▸ What needs to be done
Could you transcribe each entry below exactly, minus the images?

[[ Provided entries open ]]

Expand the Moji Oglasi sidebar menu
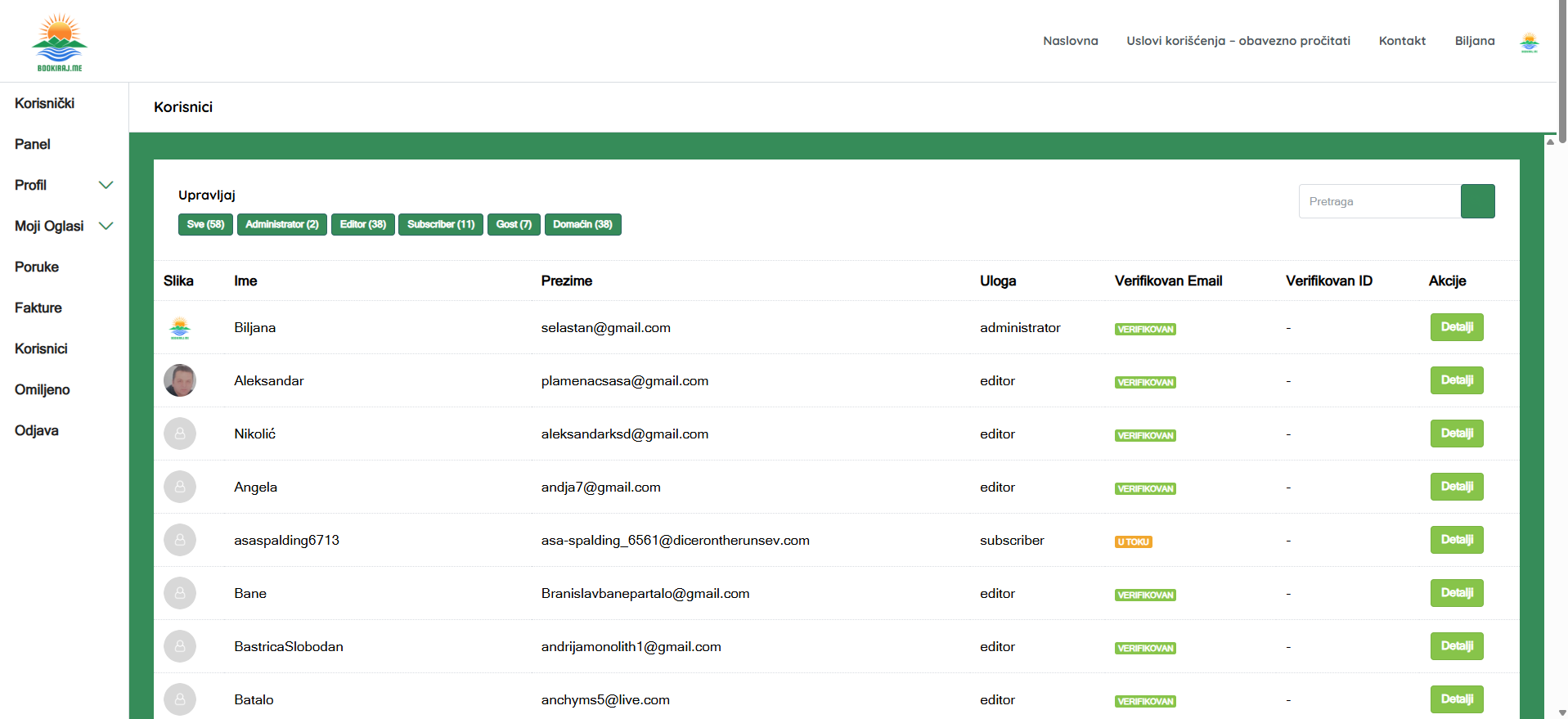Image resolution: width=1568 pixels, height=719 pixels. pyautogui.click(x=106, y=226)
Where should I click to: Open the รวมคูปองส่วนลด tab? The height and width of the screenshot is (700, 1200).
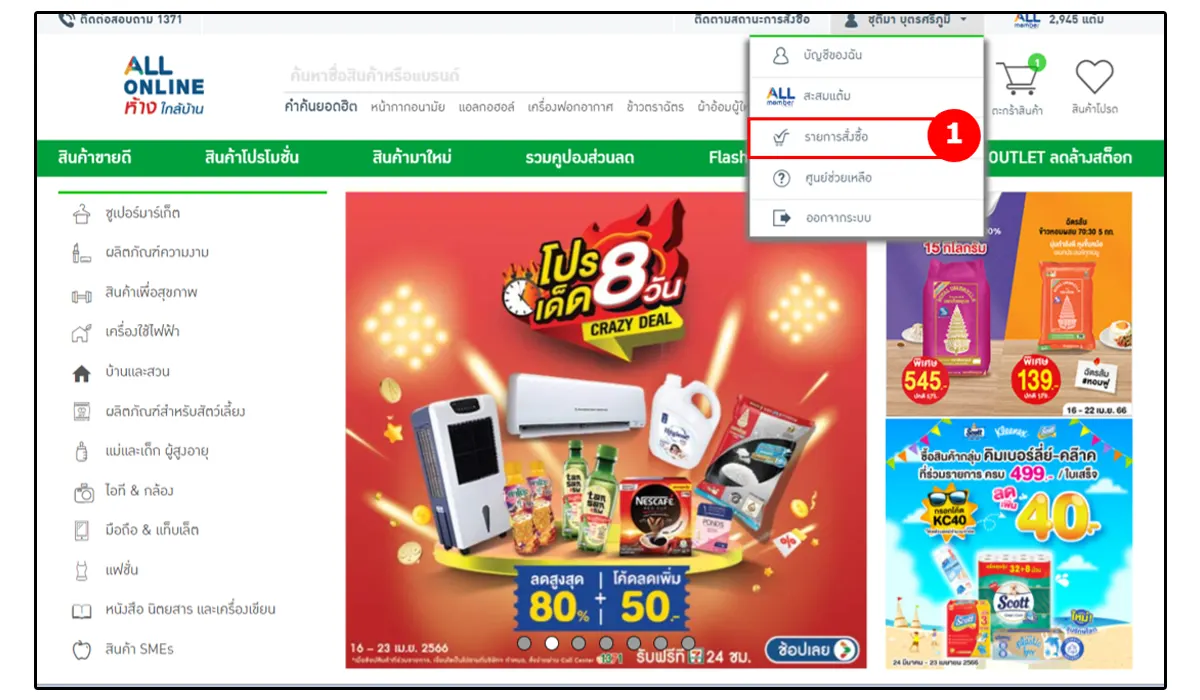(x=580, y=158)
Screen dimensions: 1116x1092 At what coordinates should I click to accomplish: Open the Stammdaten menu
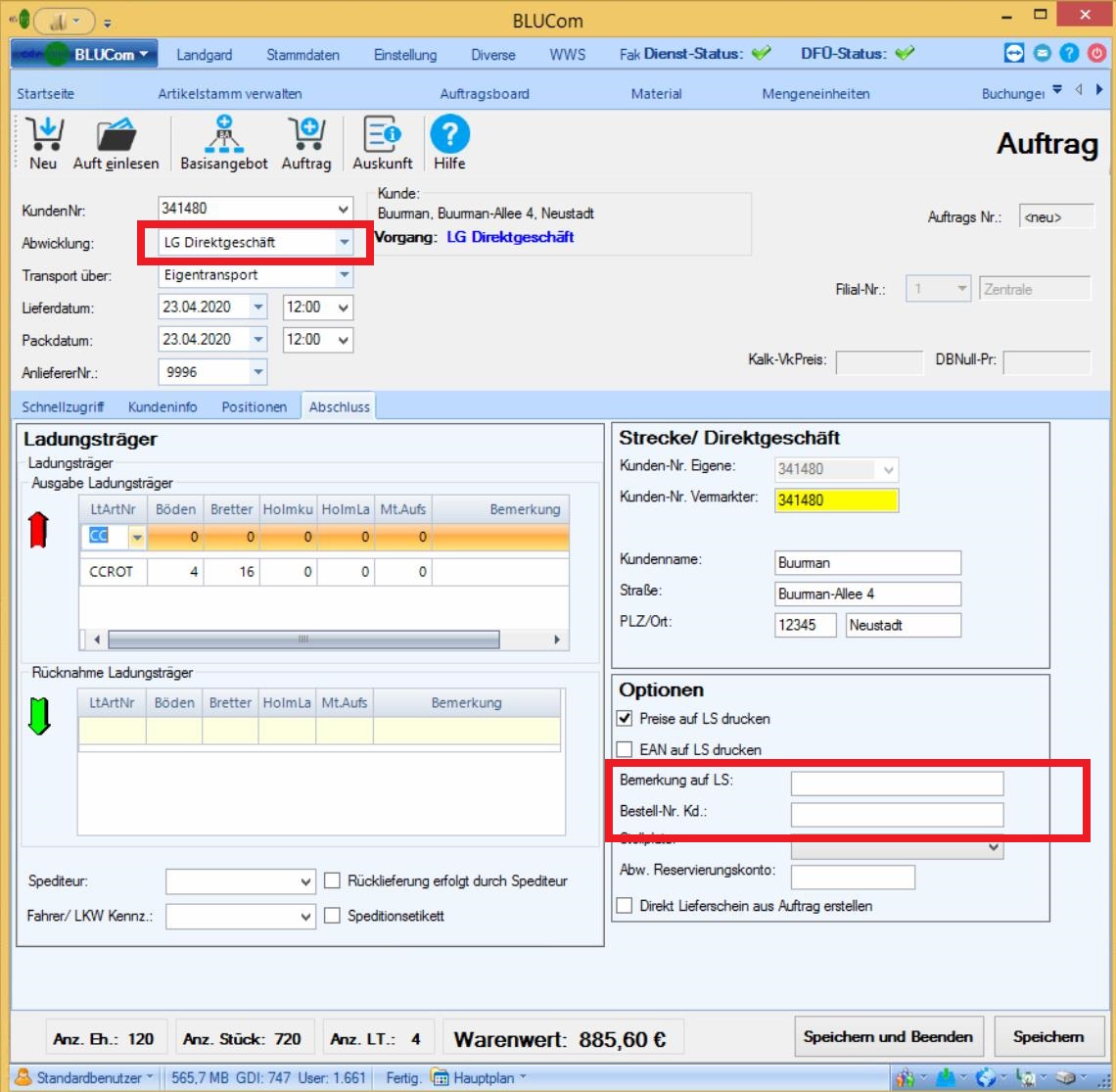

[[ Provided entries closed ]]

▸ Response to the exercise
Expand the Moji Oglasi sidebar menu
Image resolution: width=1568 pixels, height=719 pixels. pyautogui.click(x=106, y=226)
Where should I click to: Open the รวมคูปองส่วนลด tab? The height and width of the screenshot is (700, 1200).
(x=580, y=158)
Screen dimensions: 1116x1092 At what coordinates should I click to accomplish: Open the Stammdaten menu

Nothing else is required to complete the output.